- PROBLEM DETAILS:
Begin with the line containing "This screenshot has", end with the last line of the records, and retype everything in between exactly, without the pictures.
※ ※ ※
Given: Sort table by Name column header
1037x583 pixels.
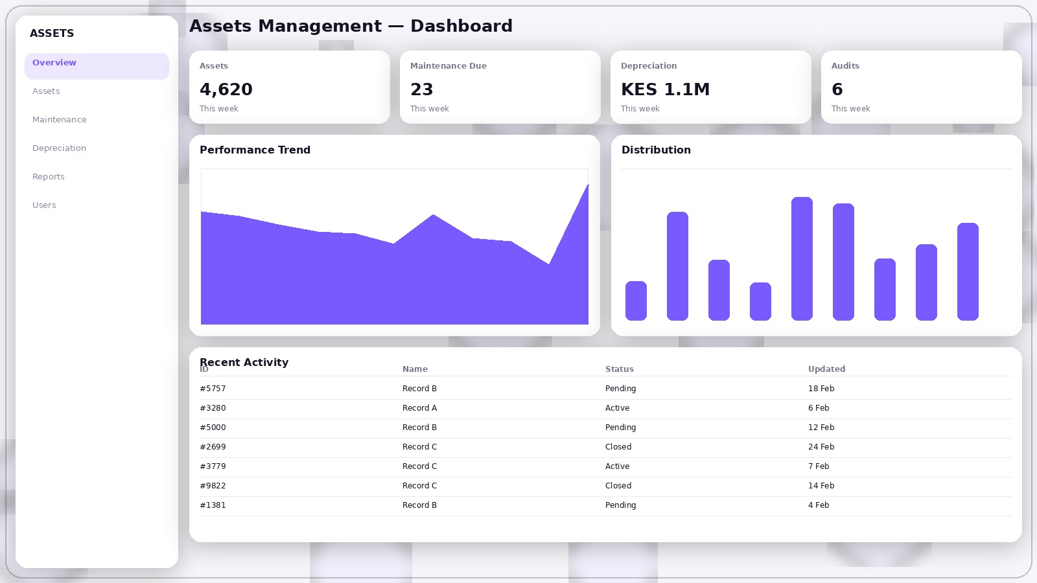Looking at the screenshot, I should (415, 369).
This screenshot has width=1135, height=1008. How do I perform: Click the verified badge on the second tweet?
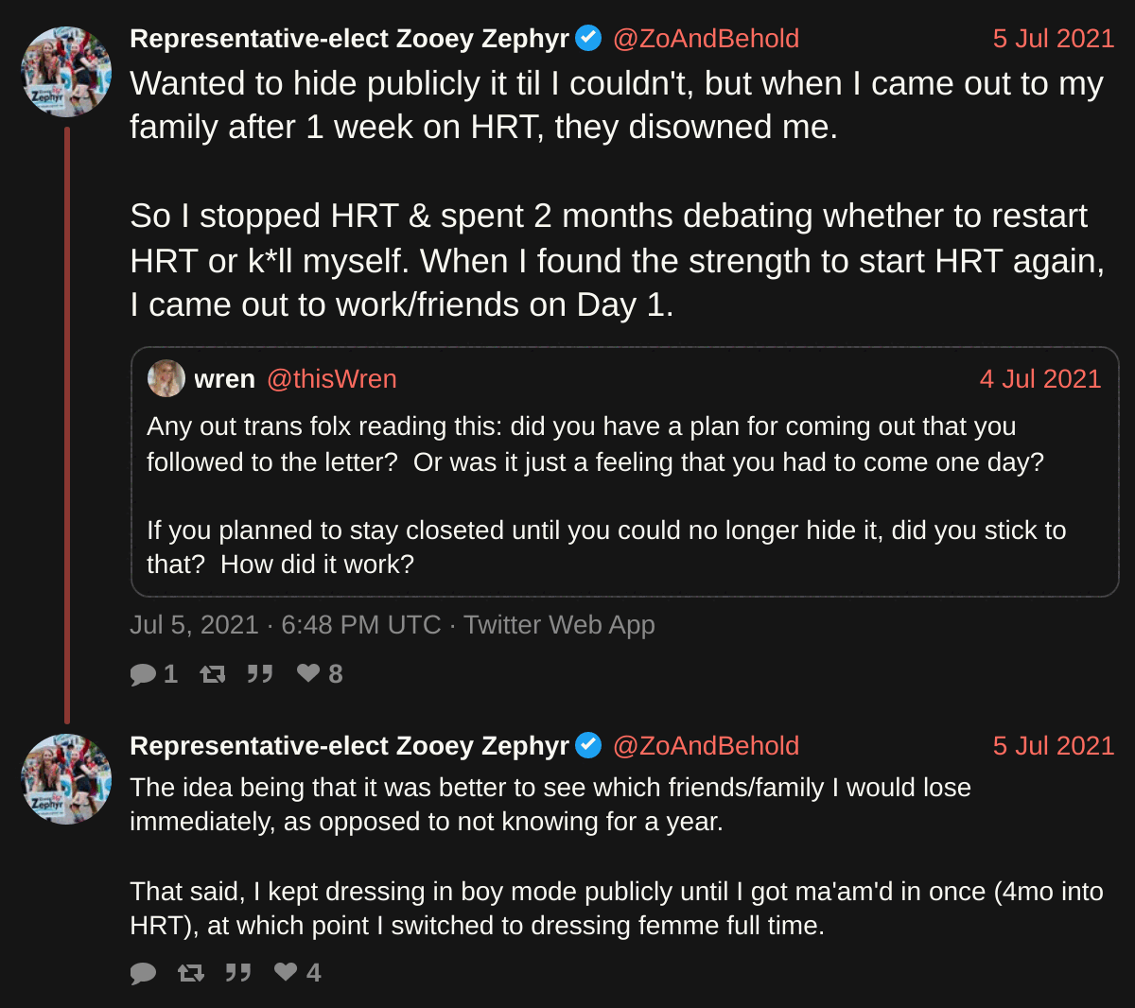(588, 746)
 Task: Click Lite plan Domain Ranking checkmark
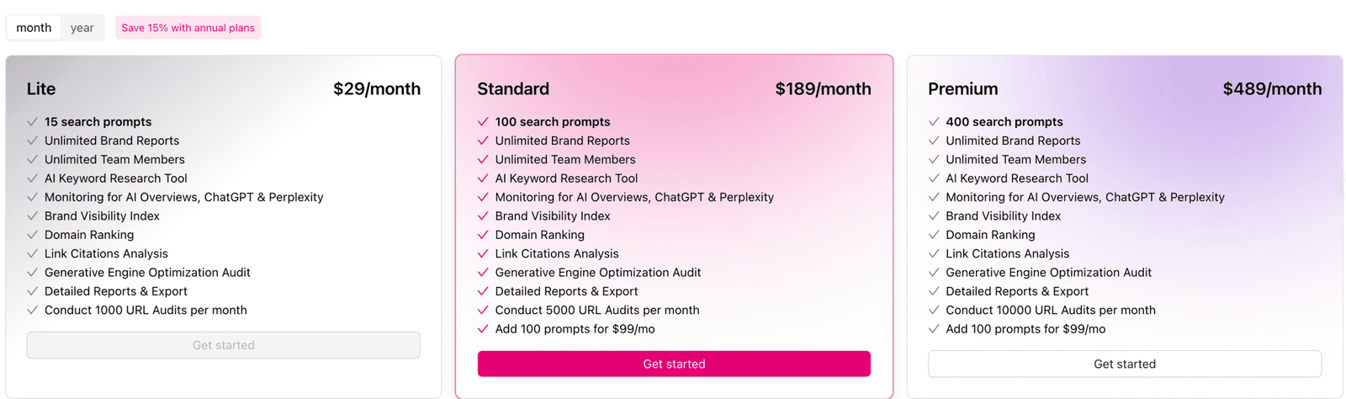coord(33,235)

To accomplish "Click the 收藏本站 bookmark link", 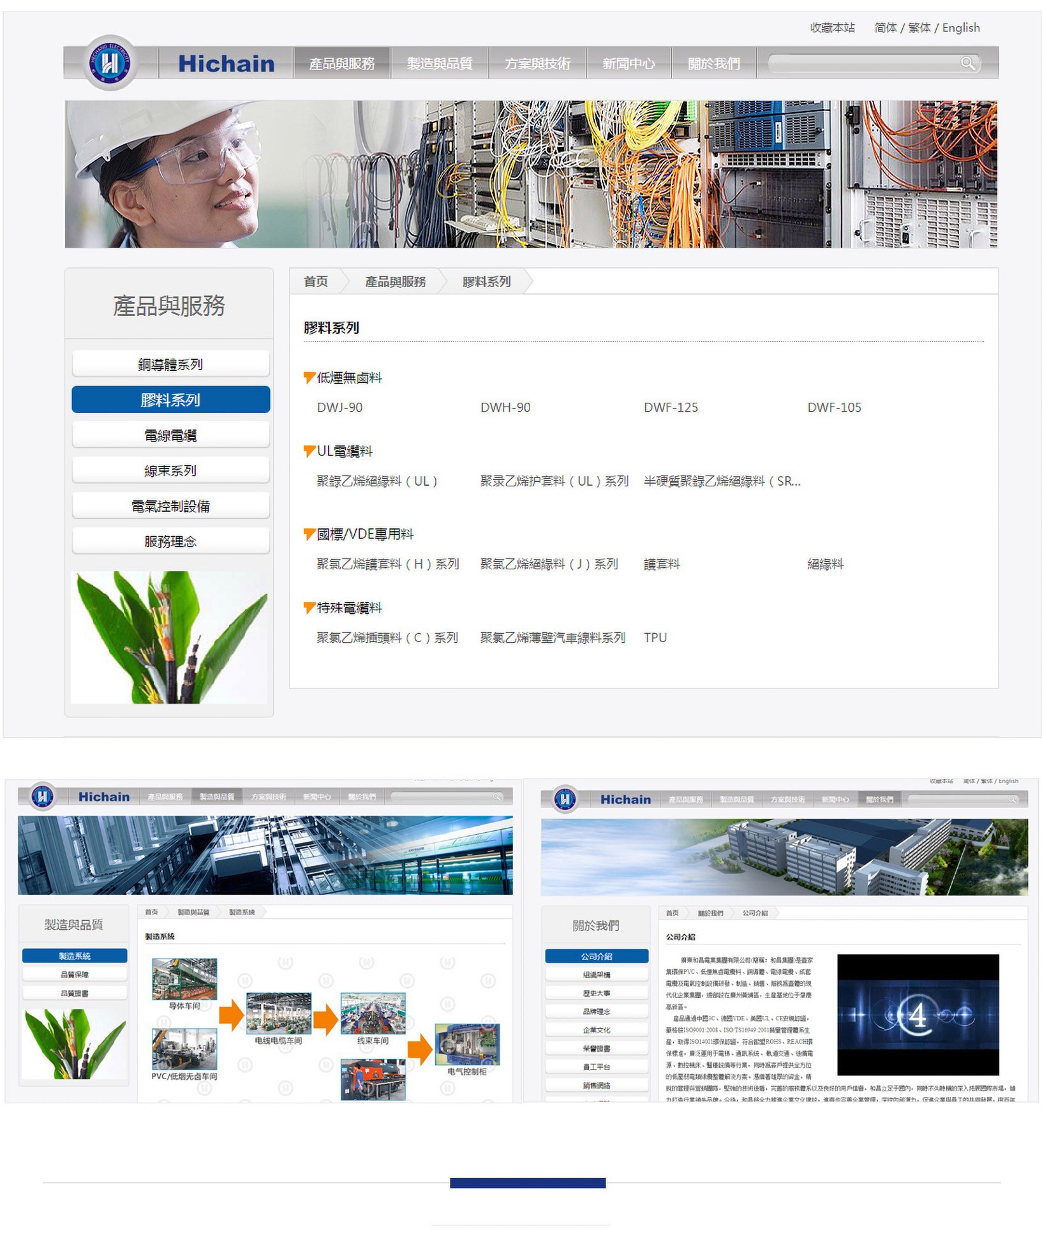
※ ※ ※
- TASK ANSWER:
This screenshot has width=1135, height=1008. How do I perform: Click the verified badge on the second tweet?
(588, 746)
 Task: Click Lite plan Domain Ranking checkmark
coord(33,235)

To accomplish "Click the 收藏本站 bookmark link", 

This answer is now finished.